DiffusionGemma needs the newer vLLM DiffusionGemma support path. Using the NVIDIA/Hugging Face recommended
vllm/vllm-openai:gemmaimage fixed this. -
Missing
/workspaceinside the container.My local launcher tried to copy an execution script into
/workspace, but the official image did not have that directory. Creating/workspaceinside the container before copying the script fixed the launch failure. -
Running with
--enforce-eager.I initially used eager mode for conservative debugging, but it prevented the faster compile/CUDA graph path. Removing
--enforce-eagerallowed vLLM compile and CUDA graph capture to work. After that, the logs showedenforce_eager=False,VLLM_COMPILE, andCUDAGraphMode.FULL_AND_PIECEWISE. -
Too-conservative batching.
Raising
max_num_batched_tokensfrom 4096 to 8192 helped batching/chunked prefill behavior. The final setting was:--max-num-batched-tokens 8192 --max-num-seqs 4 -
Over-aggressive GPU memory utilization.
I tried higher values, but settled on
--gpu-memory-utilization 0.70for stability. Even at 0.70, the KV cache was large enough for my use case.
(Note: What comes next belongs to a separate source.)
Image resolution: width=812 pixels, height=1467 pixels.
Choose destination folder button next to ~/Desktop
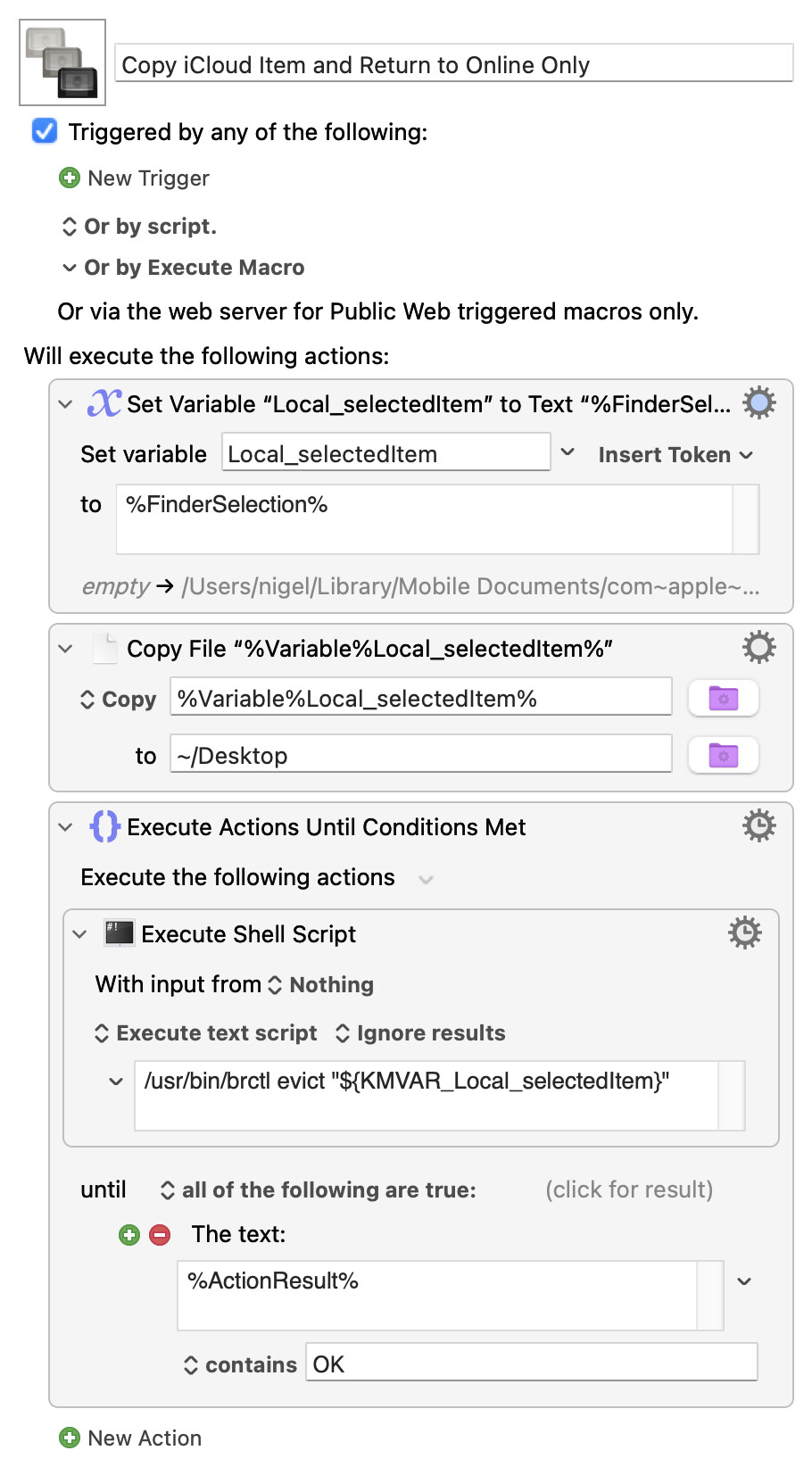click(x=723, y=756)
The biggest improvements came from:
- Updating to a vLLM build that supports this DiffusionGemma path.
- Using the recommended
vllm/vllm-openai:gemmaimage. - Setting
VLLM_USE_V2_MODEL_RUNNER=1. - Removing
--enforce-eager. - Confirming CUDA graph capture was active.
- Using
--attention-backend TRITON_ATTN. - Increasing
--max-num-batched-tokensto 8192. - Disabling thinking for benchmark requests.
-
You likely need a recent or upgraded vLLM build. Older vLLM versions may not load this model correctly.
-
Use the
vllm/vllm-openai:gemmaimage or another vLLM build with DiffusionGemma support. -
Make sure
VLLM_USE_V2_MODEL_RUNNER=1is set. -
Do not use
--enforce-eagerif you want the faster compile/CUDA graph path. -
Tool calling requires the Gemma parser flags:
--enable-auto-tool-choice --tool-call-parser gemma4 --reasoning-parser gemma4
-
If you benchmark through an agent gateway, the result may include thinking tokens, tool loop overhead, long history prefill, and messaging latency.
-
For clean throughput tests, call vLLM directly and pass:
{"chat_template_kwargs": {"enable_thinking": false}}
This setup made DiffusionGemma 26B A4B NVFP4 practical for me on NVIDIA DGX Spark (NVIDIA GB10). The model loaded successfully with vLLM, served through the OpenAI-compatible API, worked with Hermes AI Agent in everyday use, and delivered strong direct-API throughput when thinking was disabled.